Le oltre 40 delegate degli Altos, in maggioranza tzotziles, espongono anche il loro processo per accedere all'educazione e diventare promotrici. E la salute. E la possibilità di accedere, come donne, al diritto alla terra. Lo spazio di questo incontro delle zapatiste con le donne del mondo non sembra essere vissuto con un'ideale da amazzone, ma con la messa in pratica, diciamo, di un significativo contrappeso al testosterone. E nell'aria si sente. Per esempio, non sono poche le coppie di lesbiche in visita che si comportano con naturalezza senza che le indigene mostrino stupore.
C'è da supporre che qualche impronta farà fare un passo avanti alle indigene zapatiste che nei mesi scorsi hanno seguito un processo di organizzazione che va oltre il Terzo Incontro Internazionale con i Popoli del Mondo. Chissà come faranno domani questi ragazzi col grembiule a posare mestoli, comal e scope. 
Leidi, in rappresentanza delle commissarie della regione del caracol di La Realidad e "facendo uso della parola di tutte loro", racconta del suo lavoro come autorità contadina: "siamo noi a decidere le date e l'ora per bruciare le milpas ed a fare attenzione affinché il fuoco non raggiunga le montagne o le altre coltivazioni. Vediamo la distruzione degli alberi che sono la ricchezza della montagna. Si esige che per ogni albero abbattuto se ne pianti un altro. Questo insegniamo ai nostri figli".
Ed aggiunge altre funzioni delle commissarie: "organizziamo la pulizia delle strade principali ogni due mesi facendo accordi prima con l'altra comunità raggiunta dalla strada. Lavoriamo collettivamente le terre recuperate ed il ricavato della vendita lo usiamo anche per pagare i trasporti delle commissioni che devono andare a fare accordi con i consigli municipali". 
A conclusione di ognuna delle quattro sessioni giornaliere, circa 200 zapatiste con passamontagna, choles, tzeltales, tzotziles, tojolabales, zoques e mames, si mettono in fila e marciano attraverso il caracol verso i loro refettori, mentre il gruppo musicale le saluta con un prolungato appaluso.

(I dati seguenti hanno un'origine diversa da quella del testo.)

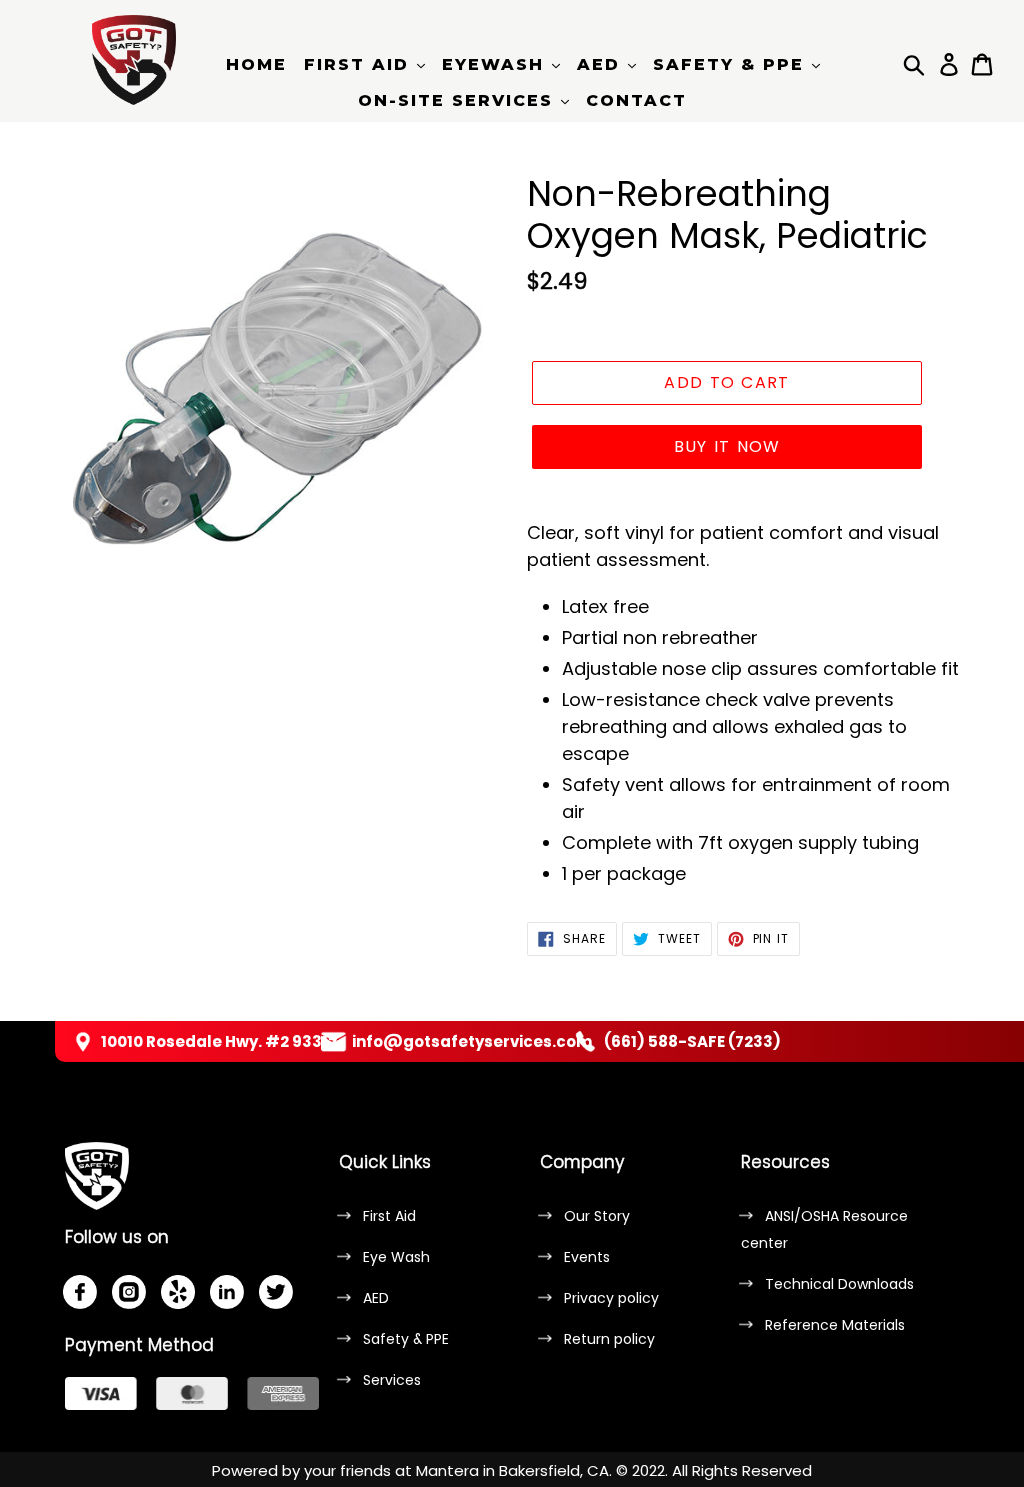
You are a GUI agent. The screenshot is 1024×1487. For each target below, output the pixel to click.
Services (392, 1380)
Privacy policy (611, 1298)
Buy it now (727, 446)
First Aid (389, 1216)
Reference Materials (835, 1325)
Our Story (597, 1216)
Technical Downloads (839, 1284)
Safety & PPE (406, 1339)
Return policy (609, 1339)
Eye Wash (396, 1257)
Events (587, 1257)
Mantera (447, 1470)
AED (376, 1298)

Questo mezzogiorno, circa 40 zapatiste hanno interrotto la marcia per inscenare una "rappresentazione" in cui "la povertà" (una di loro sotto uno striscione immenso) "gridava" per i dolori del parto mentre da sotto uscivano donne con cartelli con le scritte "Esercito Zapatista", "municipi autonomi", "accampamenti di Pace", "JBG", "altra campagna", "collettivi". È la prima volta che lo zapatismo rappresenta sé stesso come un parto.